Affinità e divergenze fra le escort e noi

Lettera aperta verso il 13 febbraio

Liberamente tratto dalle chiacchere di Infosex

Sono una ragazza, siamo le ragazze, di questa Italia berlusconiana.
Siamo cresciute con Non è la rai e Beverly hills, questi programmi in qualche modo hanno plasmato i modelli estetici che ci portiamo dietro. Ci mettiamo i reggiseni, mi metto il reggiseno, faccio la ceretta, vado dall’estetista, e ogni tanto metto anche lo smalto…
Tra me, tra noi, e le ragazze delle notti di Arcore, non passano molti anni. Ho una cosa in comune con loro: non abbiamo nulla. Non abbiamo un lavoro, ma abbiamo studiato tanto per averlo. Non abbiamo garanzie, e vorremo, almeno ogni tanto, lavorare in modo dignitoso.
Però con le escort delle feste del Bunga bunga ho delle cose che non sono in comune. Non ho voglia di spiattellare le mie tette in faccia a tutte le persone che sono importanti. Non ho voglia di mostrare il mio culo negli stacchetti di Striscia la notizia. Non ho voglia di essere considerata una stupida, quando invece sono intelligente e furba, proprio come le escort.
Non abbiamo nulla come generazione. Non avremo una casa di proprietà, se non ce la comprano i nostri genitori, e non tutti possono. Avremo forse dei figli, ma è difficile oggi immaginare come mantenerli. Non sappiamo cosa faremo quando i nostri genitori si ammaleranno.

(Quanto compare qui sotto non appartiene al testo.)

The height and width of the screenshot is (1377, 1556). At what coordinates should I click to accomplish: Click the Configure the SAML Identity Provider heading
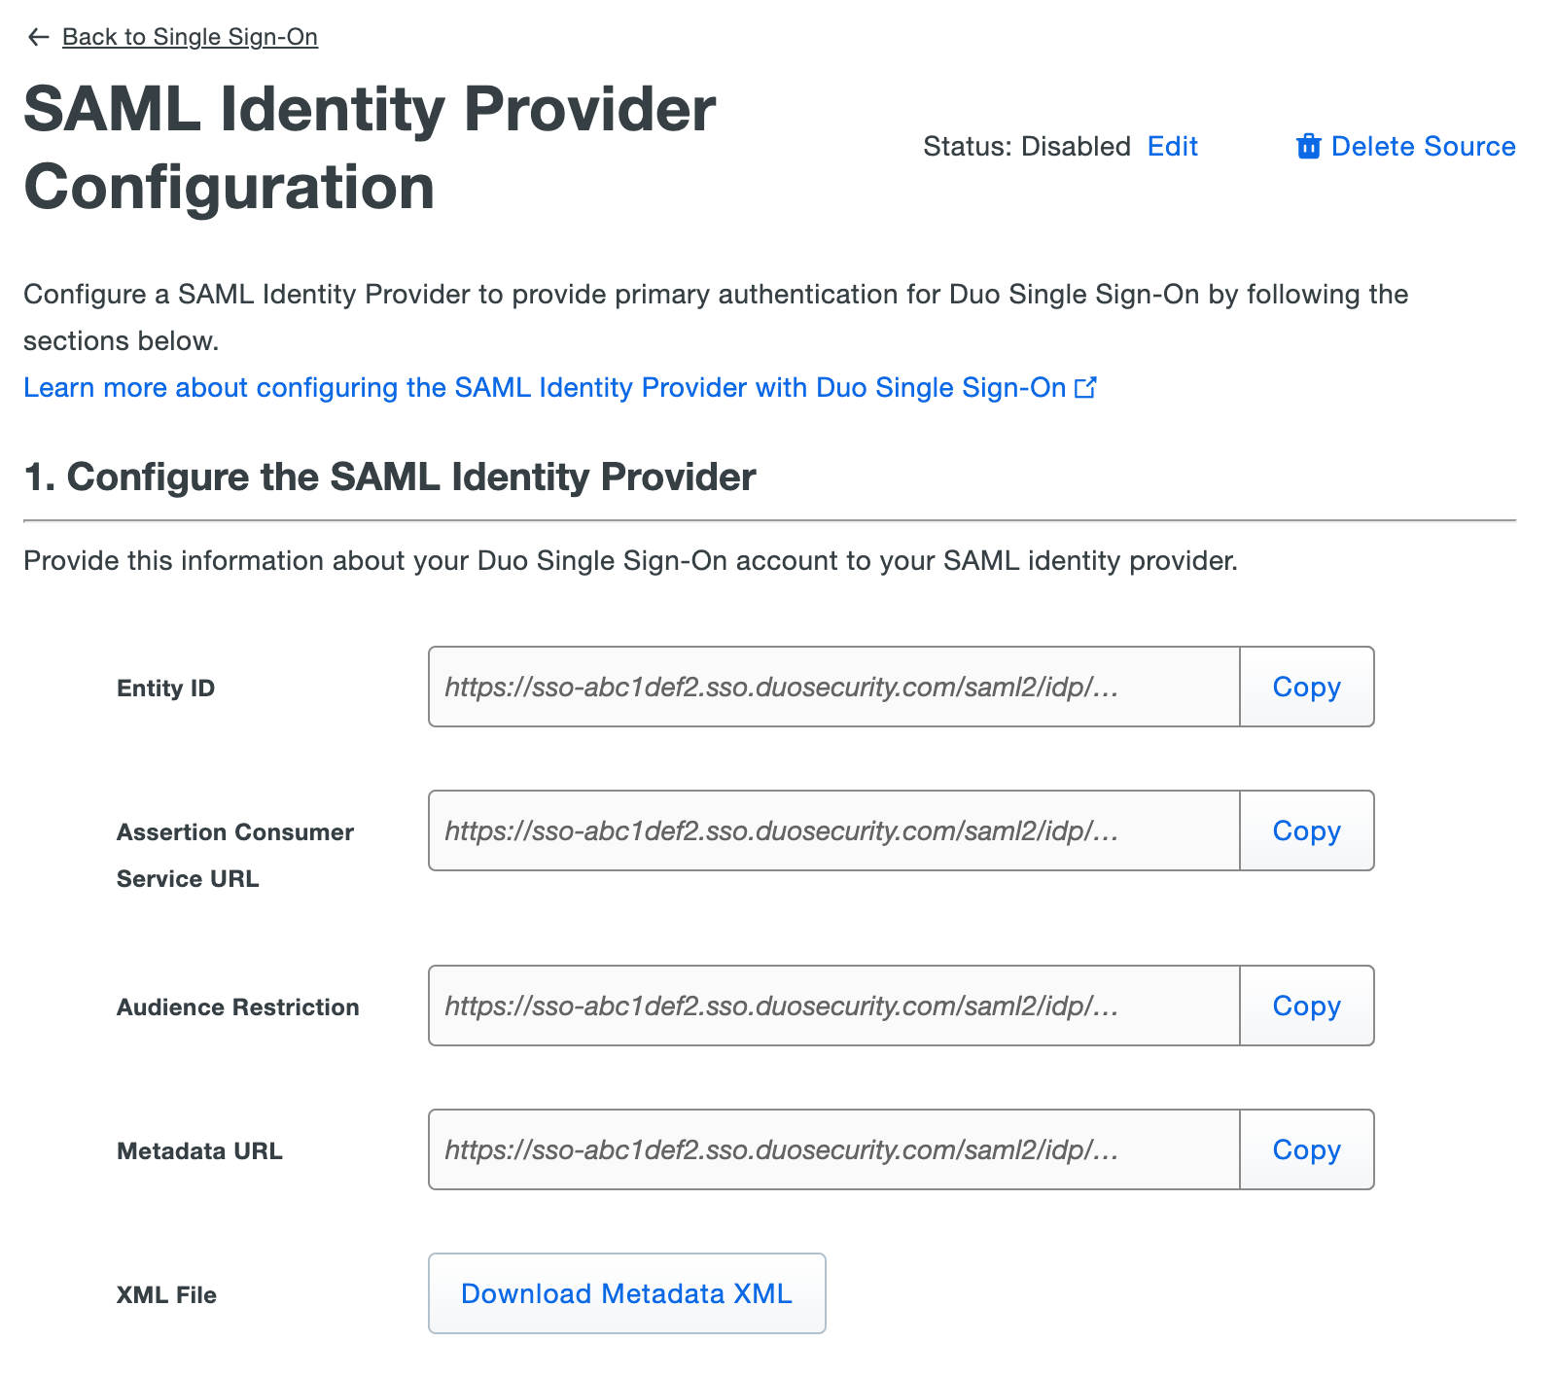click(x=389, y=477)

Nonostante tutte queste incertezze non voglio mettere il mio corpo in mano a 3 settantenni. Nonostante tutte le mie, le nostre, incapacità non voglio affidare a 3 vecchi il mio futuro, solo perché sono brava a spogliarmi…e fidatevi che dopo tutta la televisione che abbiamo visto, siamo tutte brave a spogliarci.
Io il mio futuro ho deciso di costruirlo nelle piazze urlanti di questo paese, non nei palazzi chiusi dove non si sa bene che cosa accade, che essi siano il parlamento della Repubblica o la villa privata di Berlusconi.

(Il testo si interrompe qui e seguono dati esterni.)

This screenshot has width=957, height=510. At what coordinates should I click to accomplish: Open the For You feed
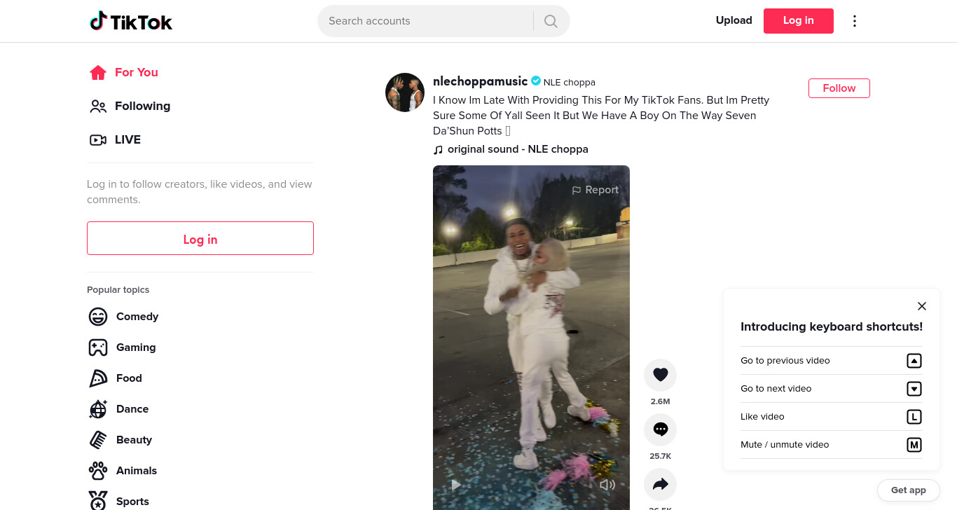(x=124, y=72)
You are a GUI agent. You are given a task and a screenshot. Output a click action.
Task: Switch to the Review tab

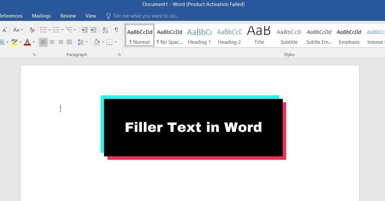(68, 16)
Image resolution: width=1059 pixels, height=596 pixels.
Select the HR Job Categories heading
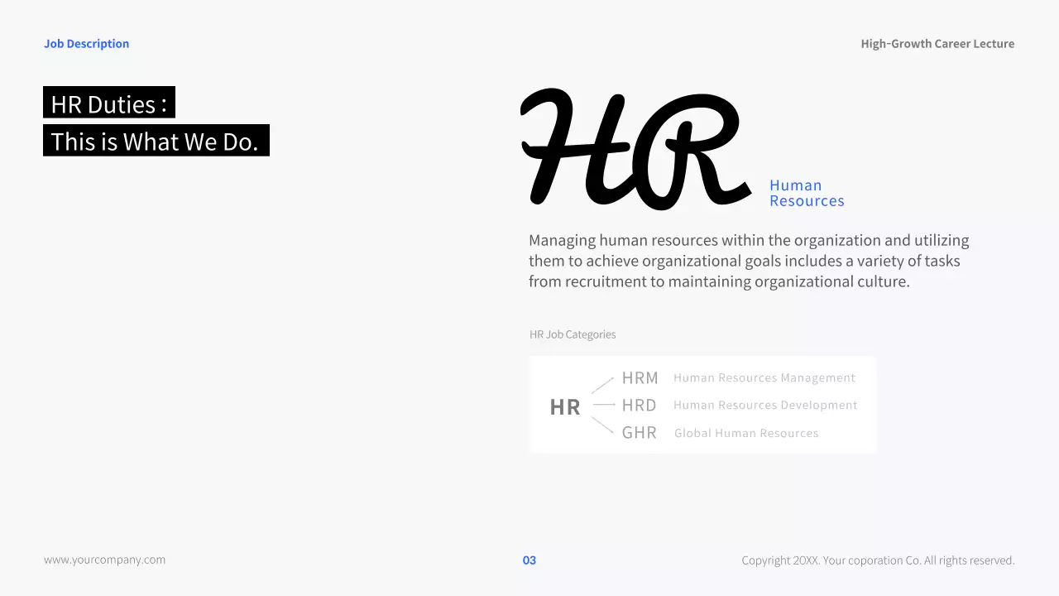[573, 334]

Io, noi, siamo giovani, siamo ragazze, siamo carine, siamo belle: ma non siamo le vostre escort.
Nonostante la bassezza a cui ci avete abituato, noi non vogliamo adeguarci alla vostra “normalità”, noi non vogliamo essere mediocri. Non vogliamo vendere la nostra intelligenza per avere 1000, 2000 o 5000 euro, o una casa pagata, per rimanere comunque sotto ricatto ma con una borsa di Gucci. Ma non vogliamo nemmeno abituarci ad una vita di stenti tra stage a 500 euro o part-time di 800 euro al mese, ed una finta borsa di Gucci.
Abbiamo voglia di costruire le nostre relazioni in modo nuovo, bello ed egualitario. Abbiamo voglia di divertirci, eccitarci, godere: ma vogliamo farlo alla pari, senza alcuna subalternità. Siamo stufe di essere considerate sceme perché ragazze, siamo stufe di essere considerate pallose perché parliamo.

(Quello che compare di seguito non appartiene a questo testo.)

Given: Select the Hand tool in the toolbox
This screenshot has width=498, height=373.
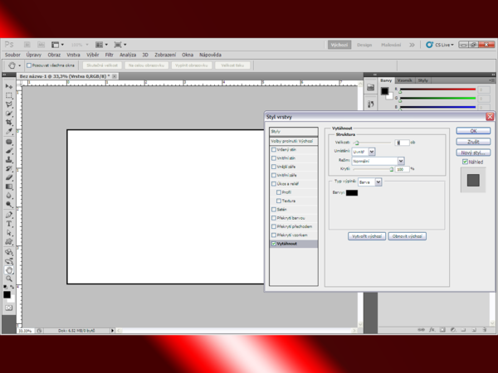Looking at the screenshot, I should (9, 261).
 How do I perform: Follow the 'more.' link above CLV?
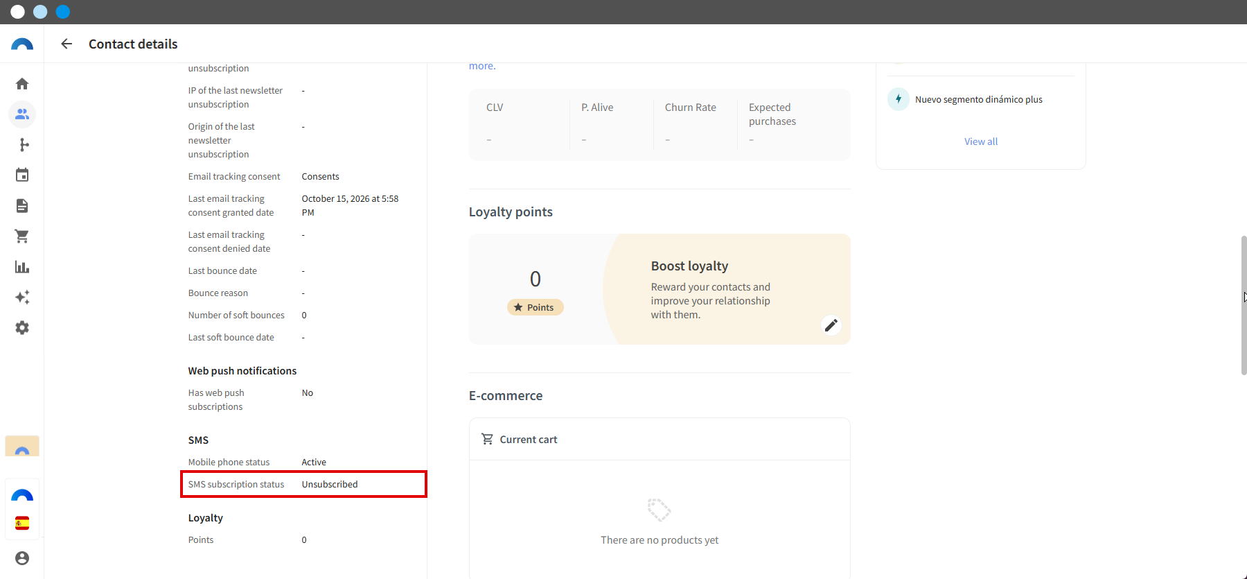pyautogui.click(x=482, y=67)
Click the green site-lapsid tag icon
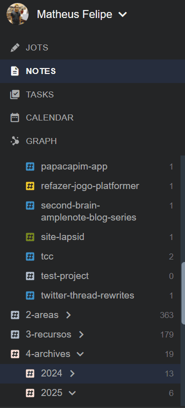 tap(30, 237)
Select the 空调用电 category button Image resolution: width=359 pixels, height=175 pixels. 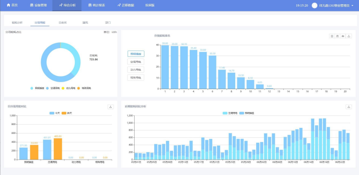[x=136, y=62]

Siamo delle ragazze, abbiamo la piena consapevolezza di noi stesse e della potenza dei nostri corpi. Siamo giovani belle e non siamo le vostre escort. Tutta la nostra vitalità ci fa vivere delle relazioni diverse da quelle vissute e raccontante da questa Italia berlusconiana e dalla sua sinistra che fa la moralista.